**Directions**
Only the lines from the one that contains "Viewport: 362px width, 644px height." through the end of the entries, both included, should be transcribed, exactly and without pictures.

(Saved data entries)
- - - -

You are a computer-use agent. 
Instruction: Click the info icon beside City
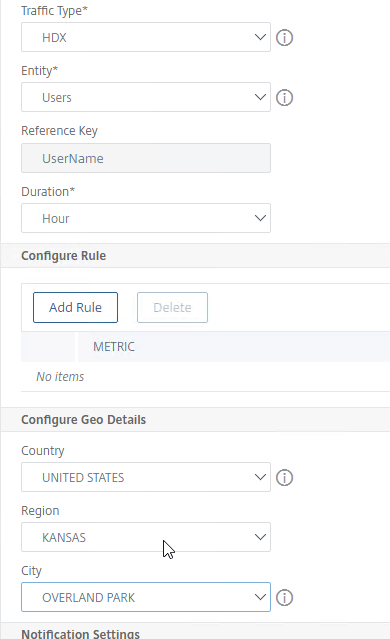pos(284,597)
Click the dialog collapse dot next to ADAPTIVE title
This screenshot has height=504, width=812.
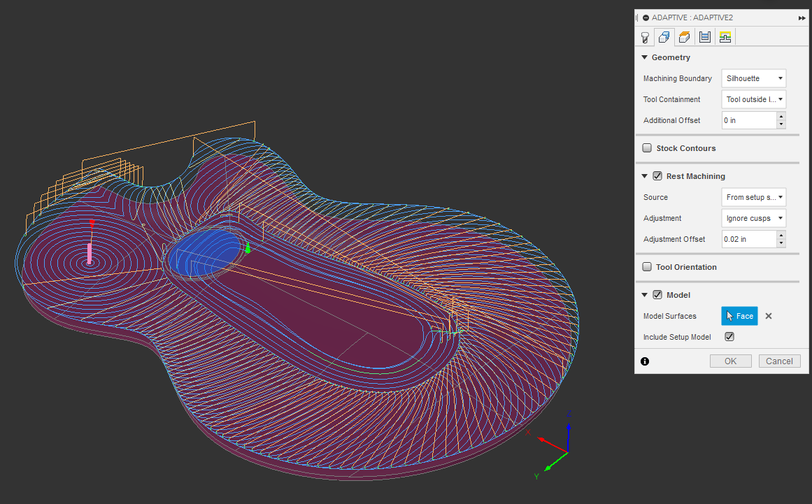coord(646,17)
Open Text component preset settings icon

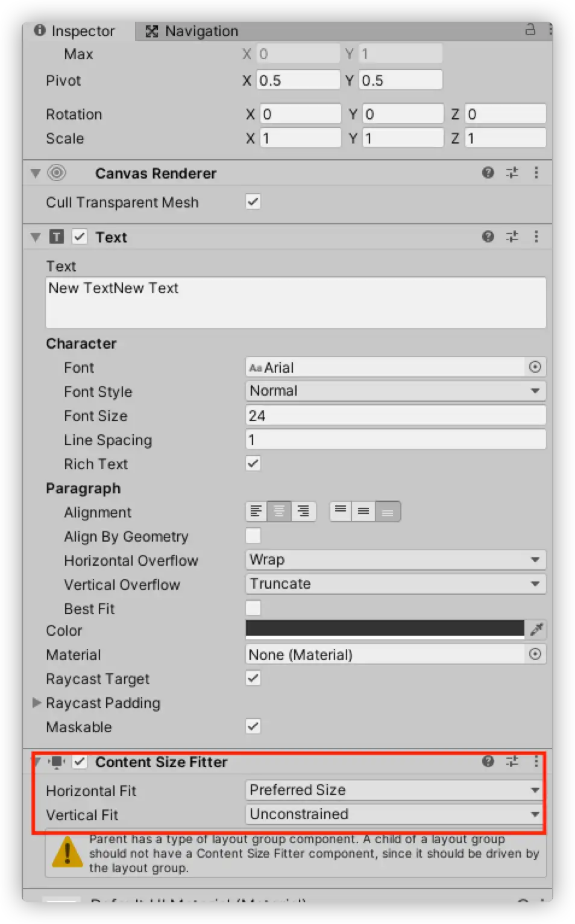click(512, 237)
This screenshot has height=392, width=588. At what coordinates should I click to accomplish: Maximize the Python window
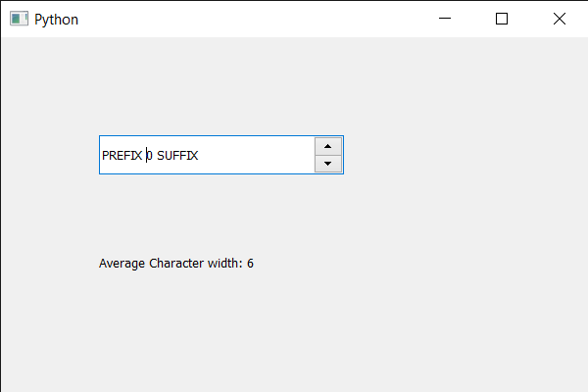502,19
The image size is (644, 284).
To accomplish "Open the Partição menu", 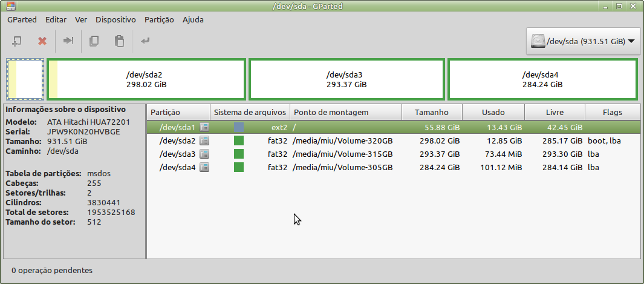I will click(x=159, y=19).
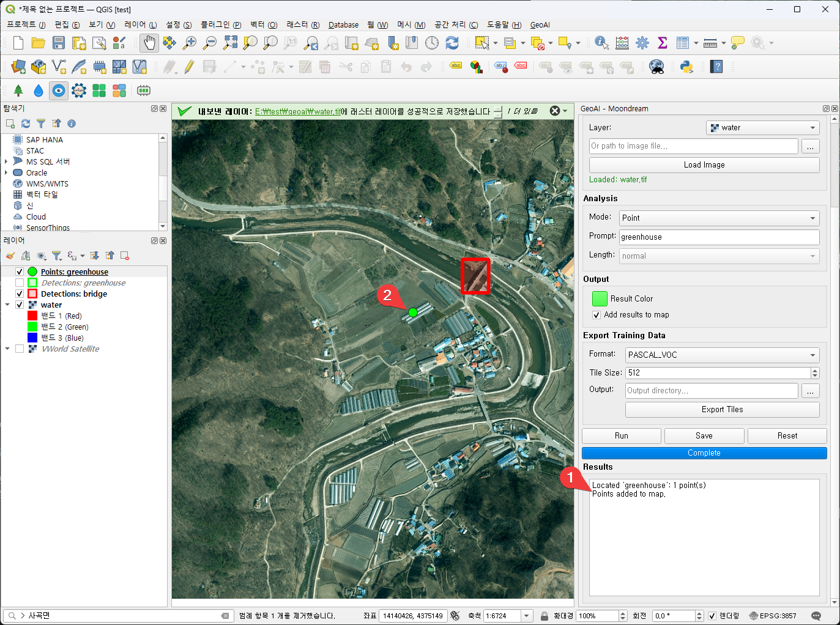Click the Zoom In magnifier tool
Viewport: 840px width, 625px height.
[x=190, y=43]
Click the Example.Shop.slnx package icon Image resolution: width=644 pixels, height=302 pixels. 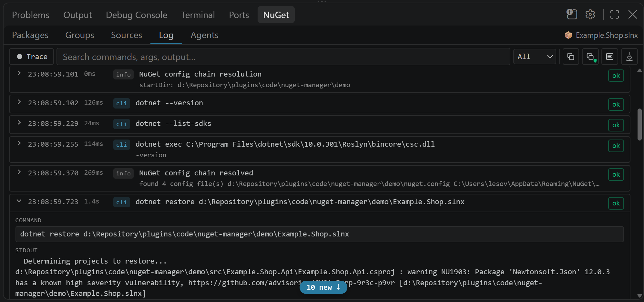tap(568, 35)
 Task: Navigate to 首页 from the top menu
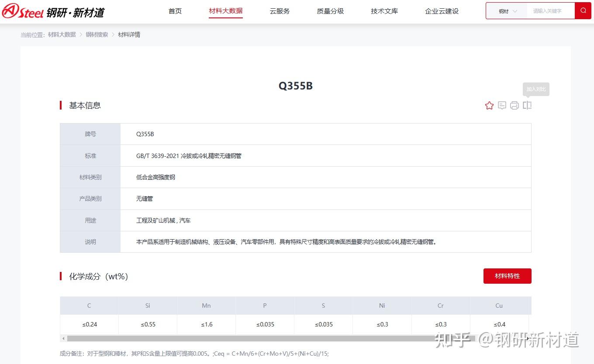pyautogui.click(x=175, y=12)
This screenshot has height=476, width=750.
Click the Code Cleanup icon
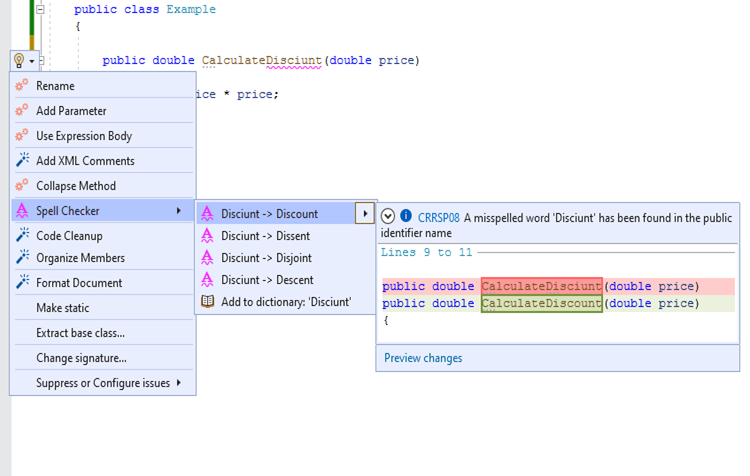pos(22,236)
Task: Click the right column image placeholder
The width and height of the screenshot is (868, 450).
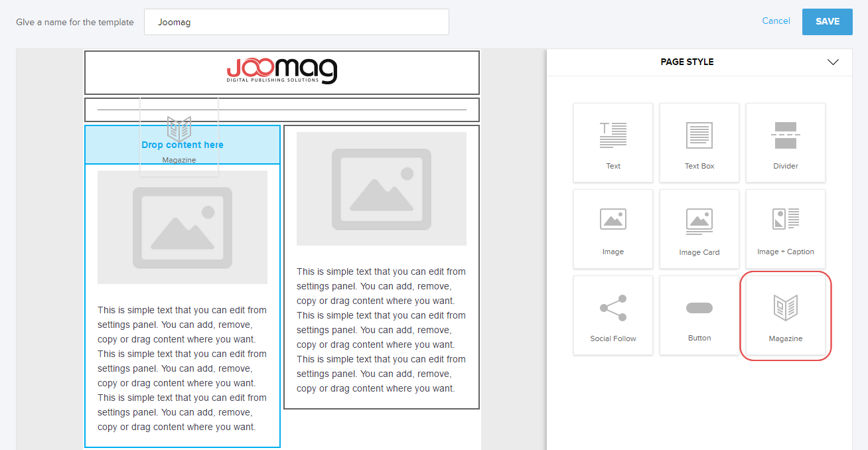Action: [x=381, y=188]
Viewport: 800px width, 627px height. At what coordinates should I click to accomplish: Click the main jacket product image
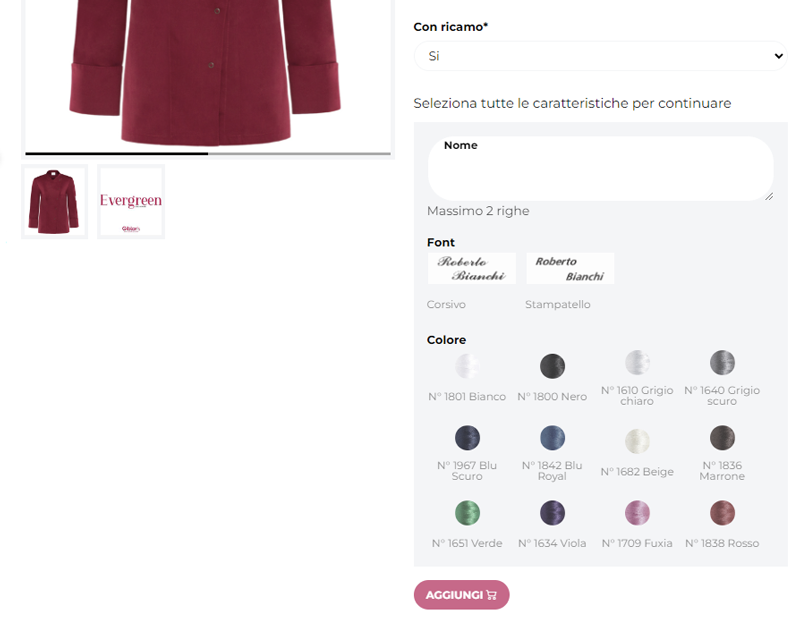tap(208, 70)
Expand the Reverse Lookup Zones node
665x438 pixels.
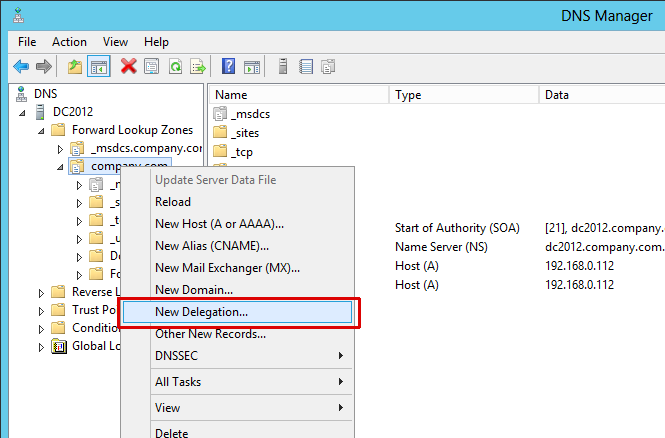(41, 292)
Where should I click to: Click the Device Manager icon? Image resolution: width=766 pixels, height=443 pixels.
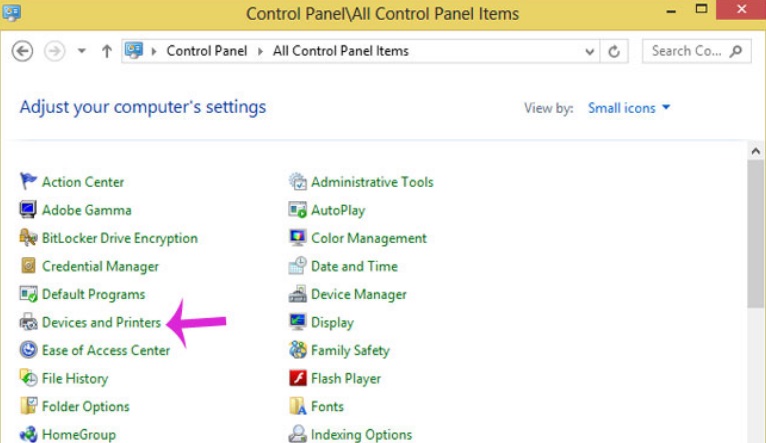[297, 294]
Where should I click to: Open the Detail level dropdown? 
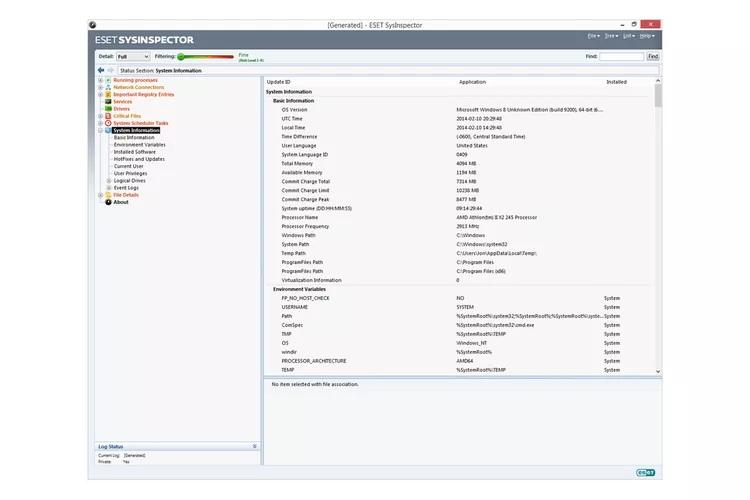(134, 57)
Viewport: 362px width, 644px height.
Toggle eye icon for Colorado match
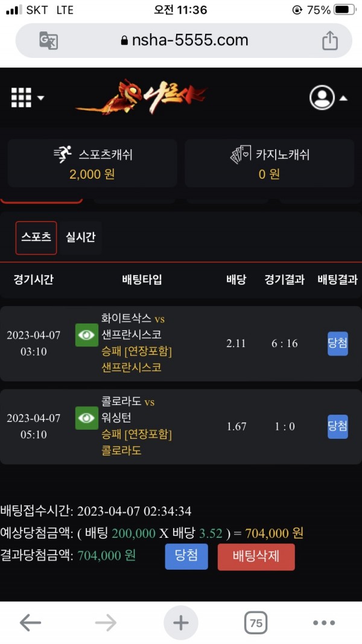86,418
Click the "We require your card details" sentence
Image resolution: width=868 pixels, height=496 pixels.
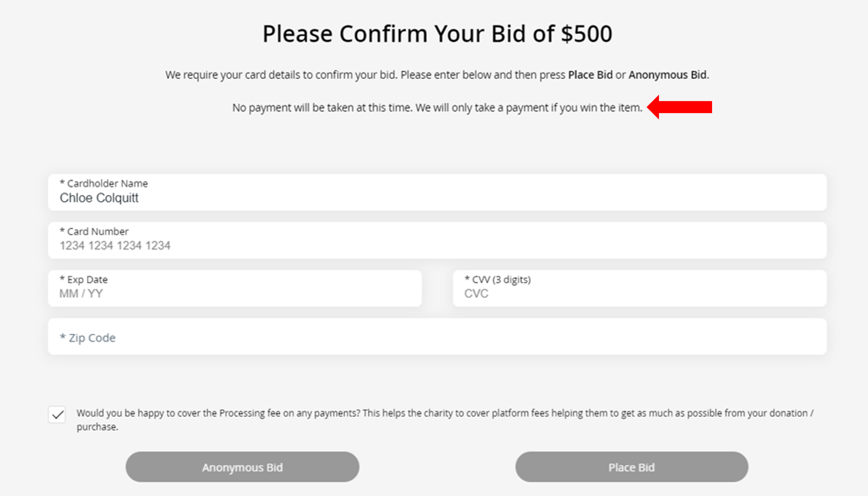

- - - -

**Response to this exercise**
Viewport: 362px width, 644px height.
Toggle eye icon for Colorado match
86,418
Click the "We require your card details" sentence
Image resolution: width=868 pixels, height=496 pixels.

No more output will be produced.